To estimate the numbers of returning chinook, an indicator of the strength of the season’s run, the state uses a mark-recapture system. The system is a two-step process involving tagging young fish as they head to the ocean and then sampling upstream areas when the adult fish returned in August and September.
Philip Richards, a Juneau-based chinook research supervisor for the Southeast Alaska Region, said the king salmon numbers were among the lowest he’d seen.
“Region-wide, the escapements in 2016 were on par with the lowest escapements we’ve measured in 40 years,” Richards said.
“It was unexpected,” he said. “We were expecting returns to tick up again this year.”
Low projections this year caused the second consecutive cancellation of the Haines Sportsman’s Association’s King Salmon Derby, a fundraiser for scholarships and youth activities.

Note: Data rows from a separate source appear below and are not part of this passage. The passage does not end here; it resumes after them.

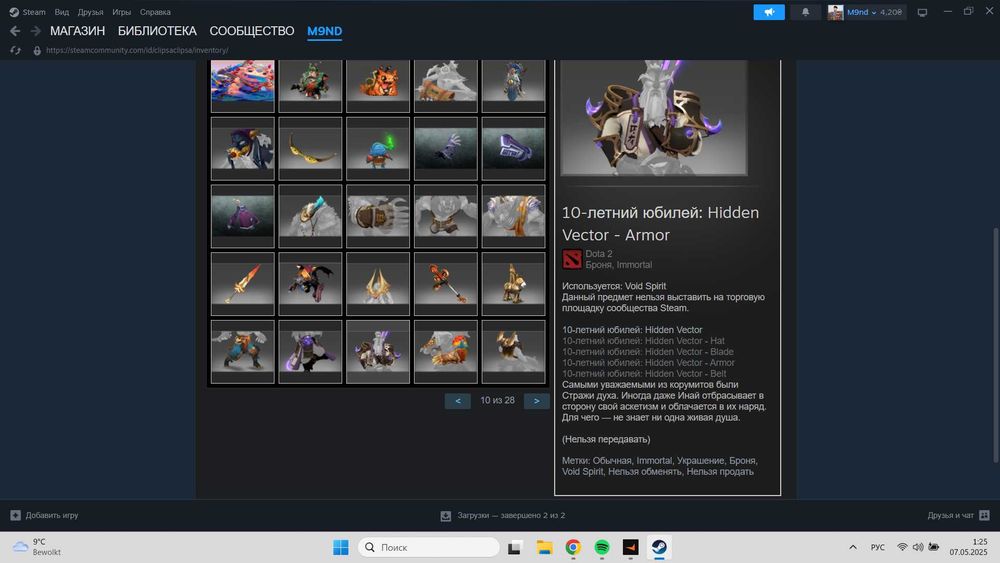Open the Друзья menu

click(x=90, y=12)
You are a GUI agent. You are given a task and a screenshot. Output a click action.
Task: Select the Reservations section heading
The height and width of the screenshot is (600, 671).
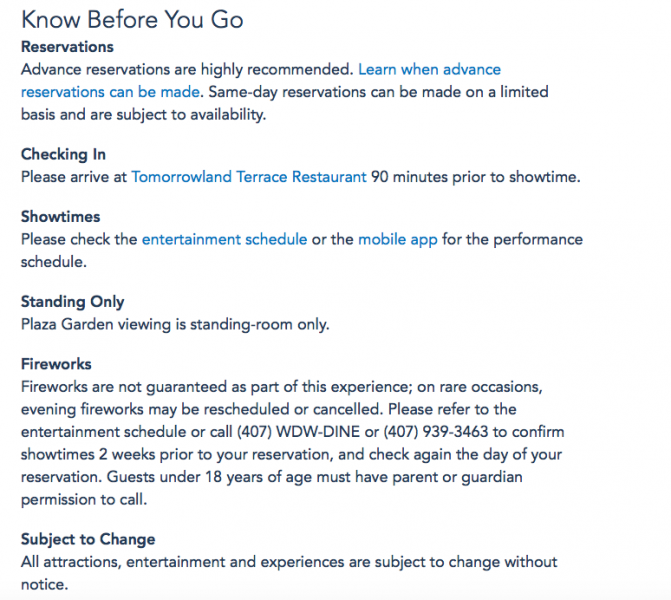point(67,47)
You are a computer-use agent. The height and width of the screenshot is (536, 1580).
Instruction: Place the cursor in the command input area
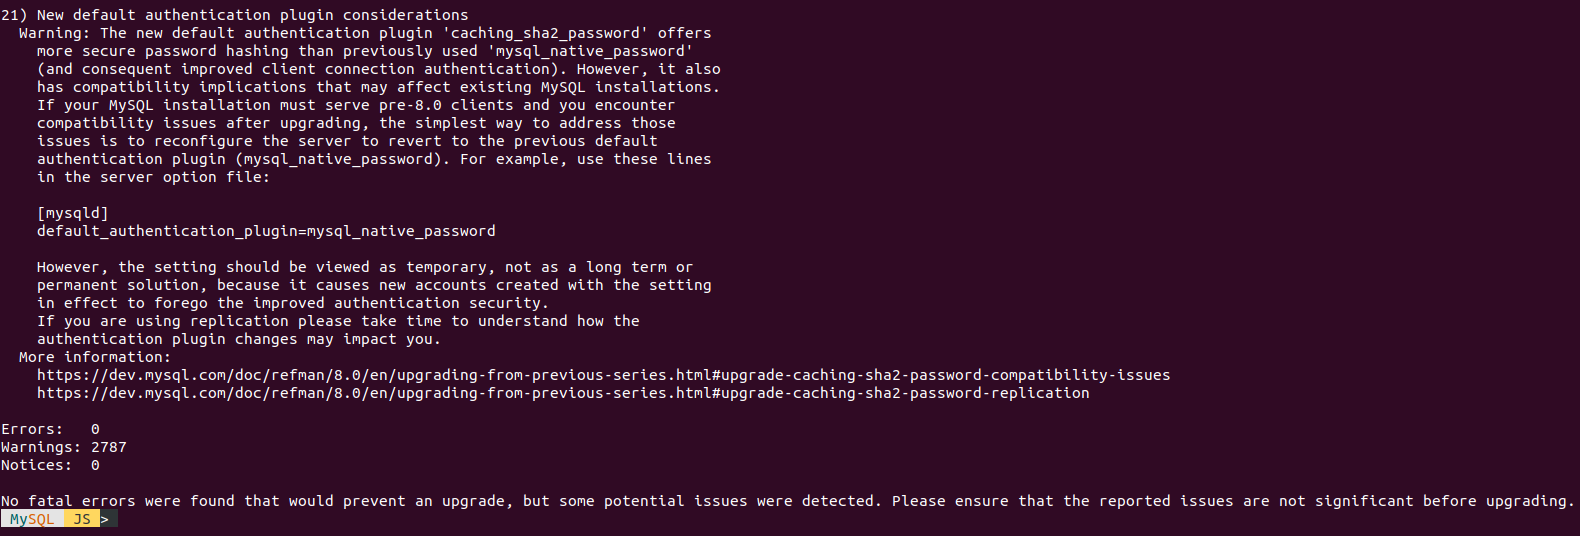point(400,519)
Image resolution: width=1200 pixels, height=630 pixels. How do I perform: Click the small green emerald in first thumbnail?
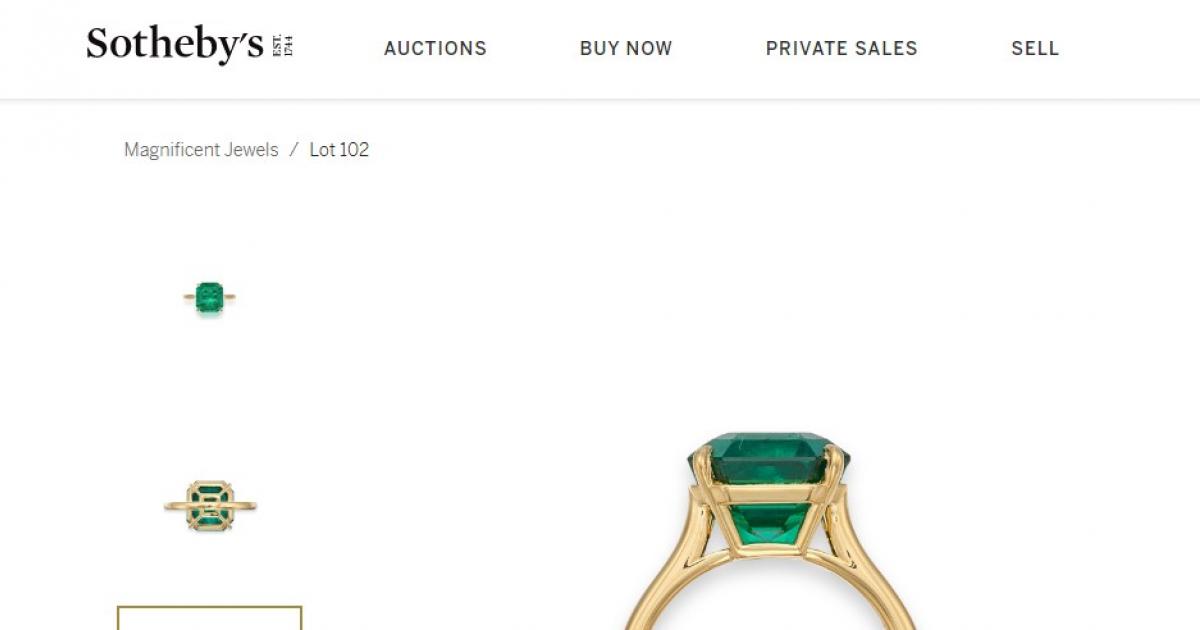(x=209, y=296)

“We decided it was in the best interest of the fish not to do it,” said Charlie DeWitt, the association’s president, in March. “There’s no fish and it wouldn’t be profitable for us.”
Haines was not alone in its low king numbers. All but two of the 11 chinook salmon index systems monitored by the fish and game department in Southeast Alaska failed to reach their escapement goals.
Chinook harvests were also drastically below normal. Preliminary Fish and Game estimates put the Chilkat River king harvest at only 45 fish—a significant new low. From 2006 through 2015, the average annual harvest was 746 salmon, and the previous low was 432.
These numbers, Elliott said, show that the small run this year could not be attributed to overfishing.
“The answer to that is a loud ‘No,’” he said.
The real cause is much more elusive. State researchers are finding normal smolt numbers in the rivers early in the year, suggesting that hatching and survival rates for young fish are good. The problem seems to be that chinook salmon are encountering hostile conditions in the open ocean.
Further evidence of this is data that shows kings returning to the Chilkat River are younger than normal, which could indicate that survival in the ocean is too difficult for the fish to sustain for many years.
Richards, the Juneau-based research supervisor, said the agency was still compiling data to learn more about the 2016 run. One of the big questions the agency hopes to answers is how many generations of salmon were experiencing low populations.
“It looks like it’s multiple generations of chinook salmon returning to Southeast that did extremely poor this year,” Richards said, but added that further data will provide a more definitive answer.
But for now, whatever is decreasing salmon survival in the ocean is unclear.
“There are sources of mortality in our ocean that we cannot identify,” Elliott said.